It's a Ryzen, not an intel. It doesn't work the same, voltages are applied and used differently. By trying to force a Ryzen to behave like an intel you cripple it, and that generally applies to OC.
Intels are for the most part non self governing. The more you give it, the faster it goes and that works great as long as you can keep the temps under throttle temps. A Ryzen is highly self governing. It'll give you the best it can without allowing you to hurt it. Ryzens are efficiency engines, the more efficient you make it, the more it can give.
Lowering voltages will lower temps, which allows the Ryzen to boost higher, for longer. So whereas an intel will chop the power limits (PL2 down to PL1 at Tau) a Ryzen just keeps chugging away.
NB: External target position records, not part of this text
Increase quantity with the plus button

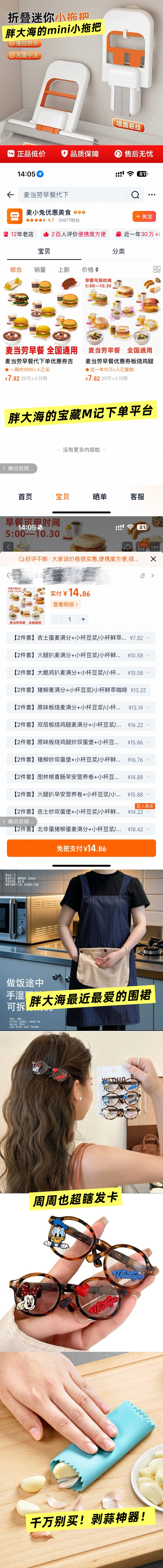[x=83, y=619]
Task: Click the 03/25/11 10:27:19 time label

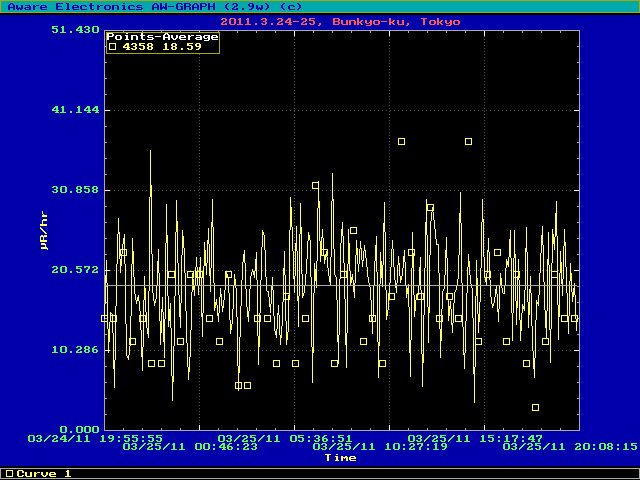Action: [x=380, y=447]
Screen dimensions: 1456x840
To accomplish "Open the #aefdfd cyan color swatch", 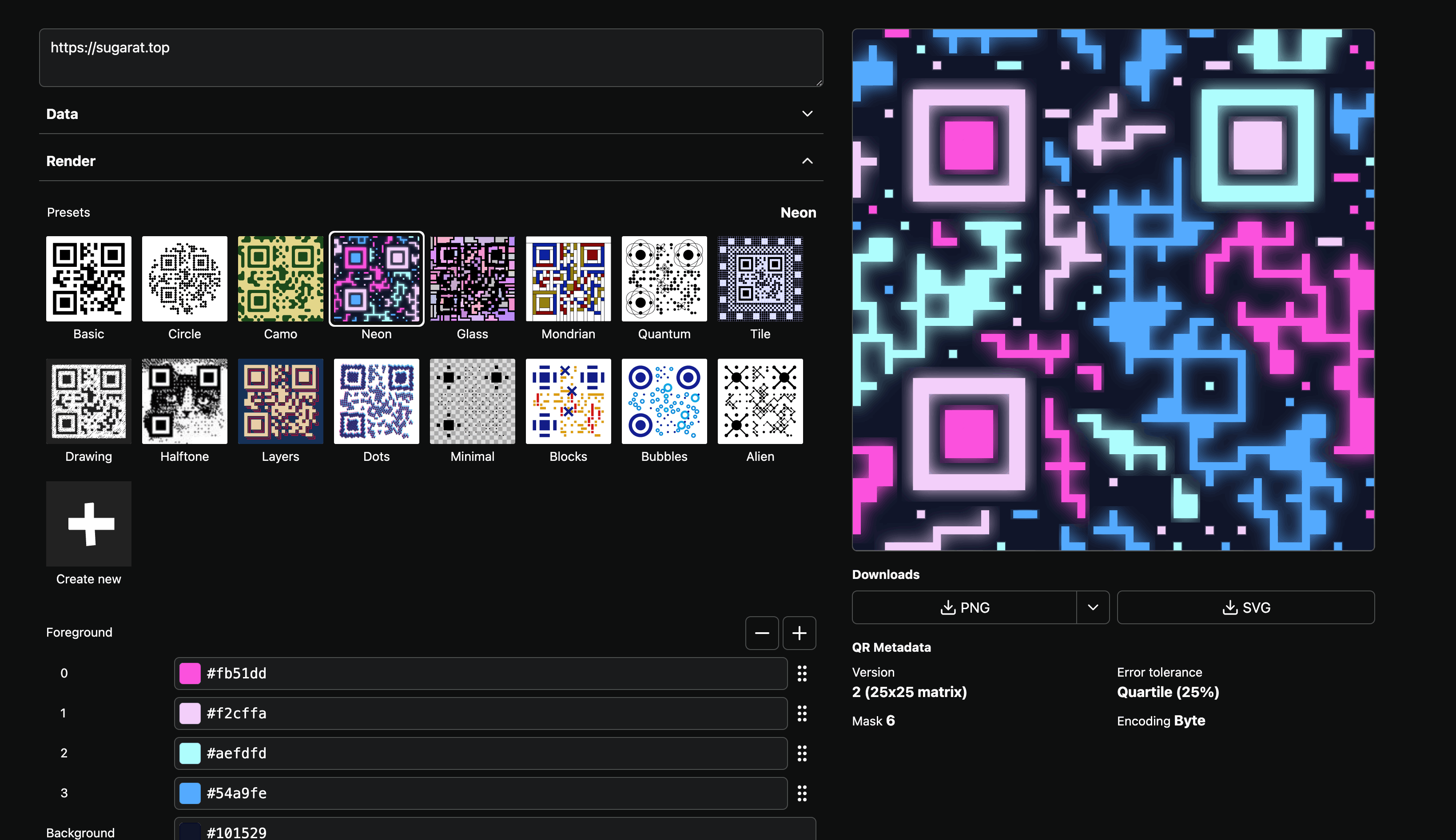I will click(190, 753).
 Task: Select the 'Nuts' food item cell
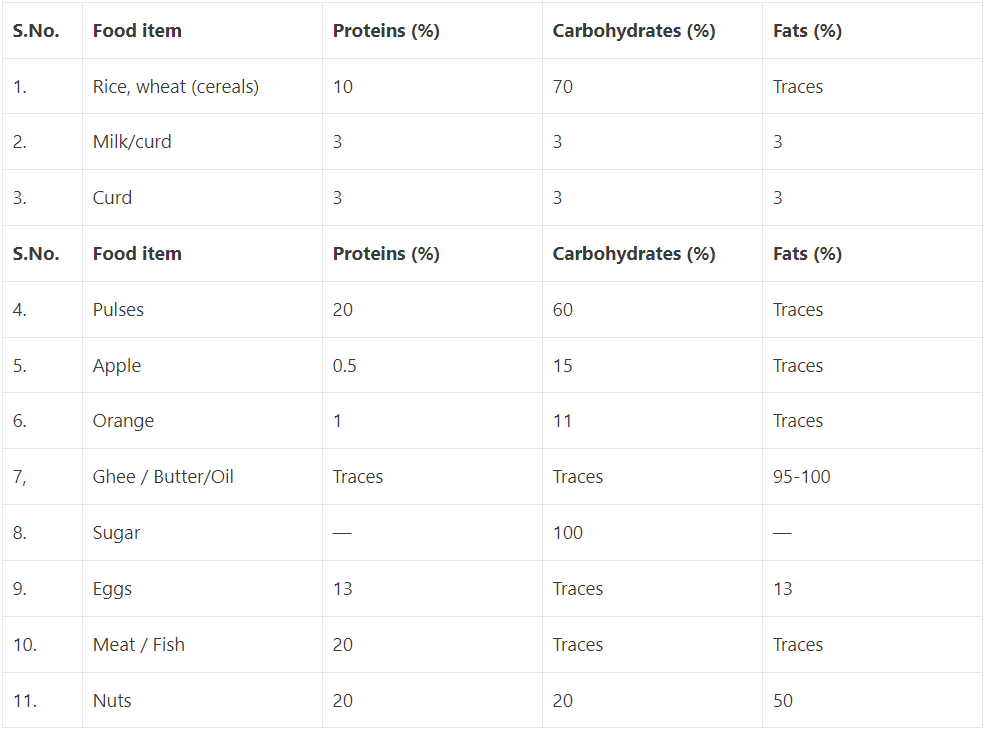pyautogui.click(x=112, y=701)

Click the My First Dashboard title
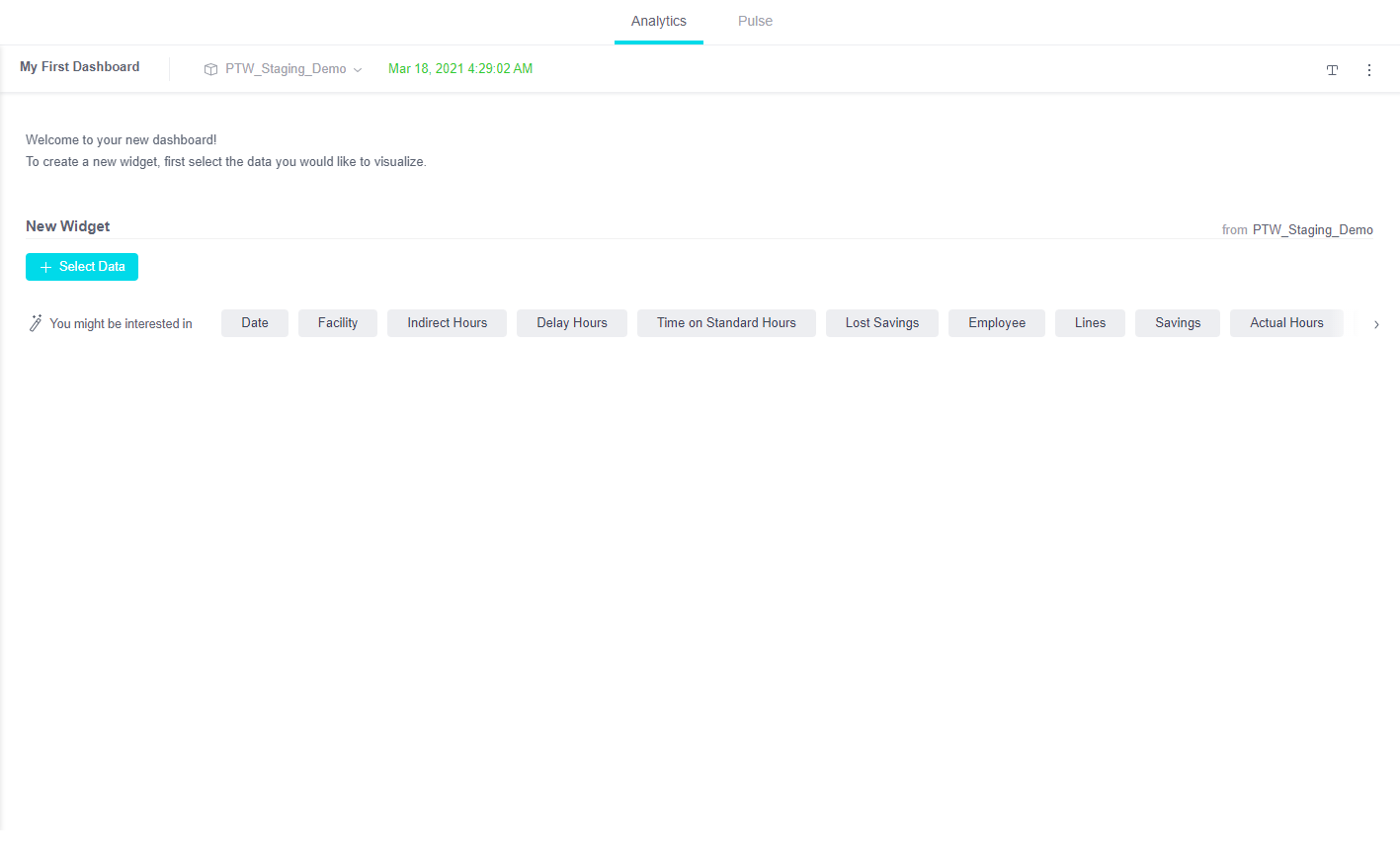click(x=80, y=67)
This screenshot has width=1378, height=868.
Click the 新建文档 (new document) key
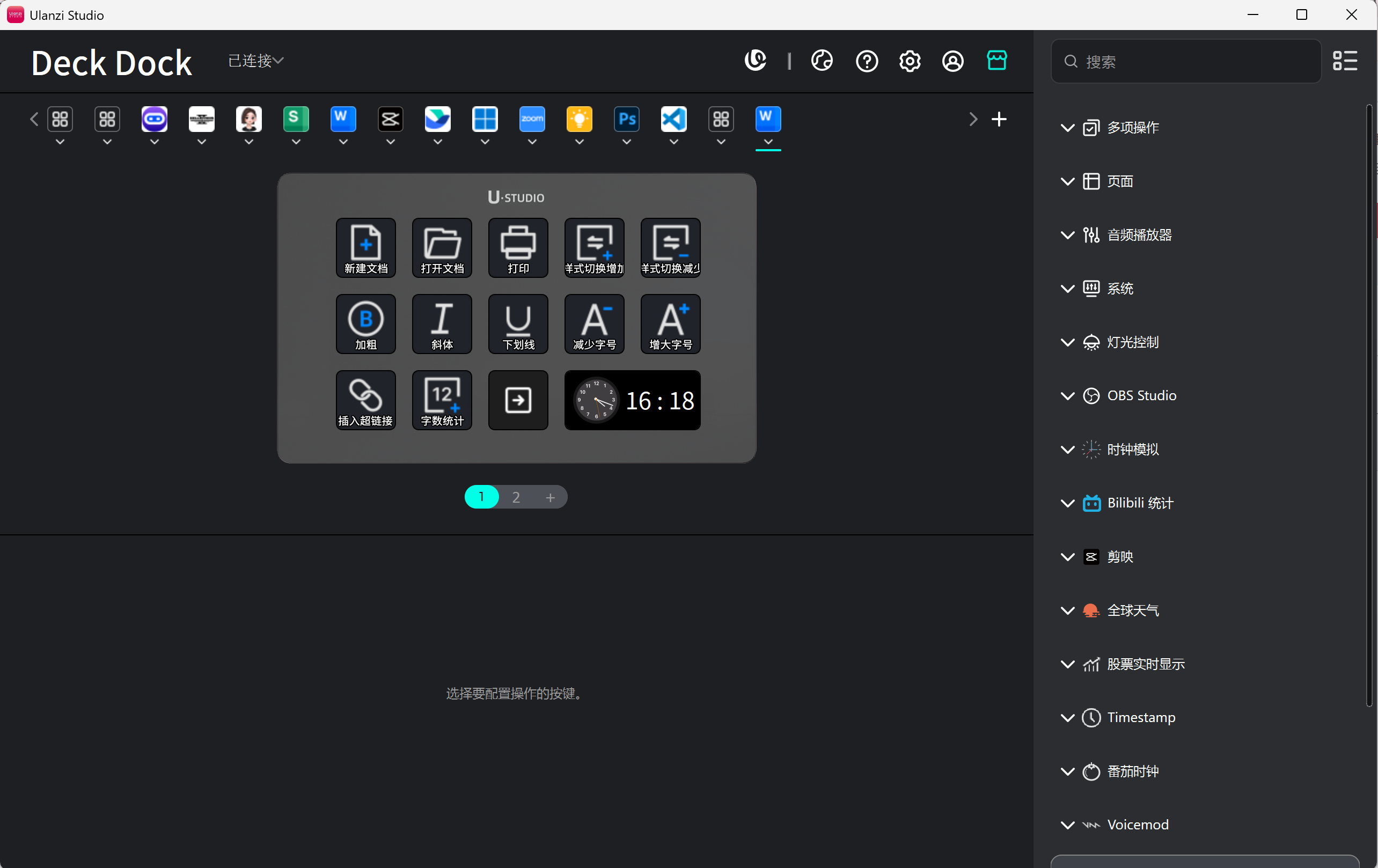point(365,247)
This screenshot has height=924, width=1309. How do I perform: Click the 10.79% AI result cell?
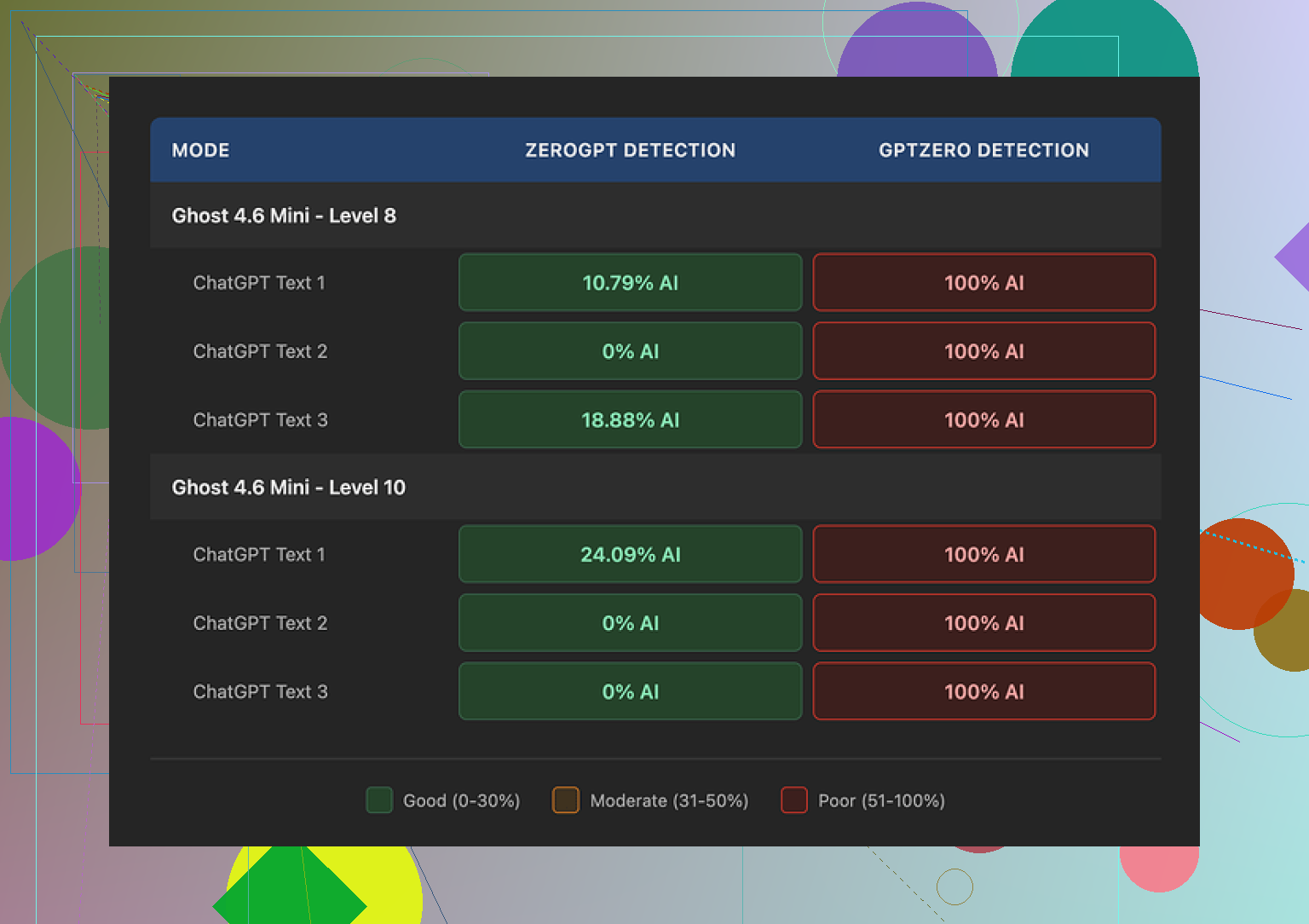[630, 283]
An example would be my 3700x, I get higher cinebench and higher fps at 4.29GHz all core and 62°C than I do at 4.4GHz all core and 84°C. And that's without any PBO, because my cpu maxed out is under the power limit, so has no need for PBO to raise them. It literally 'thinks' faster, regardless of clock speeds, because the temp is lower, but there's enough voltage to allow it to behave as it requires.
Chopping voltages to absolute minimum required for stability in order to lower temps, is Intel OC. Using a large enough Efficient cooler to moderate temps, coupled with an offset/vid drop in demanded voltage to minimum working voltage is Ryzen OC.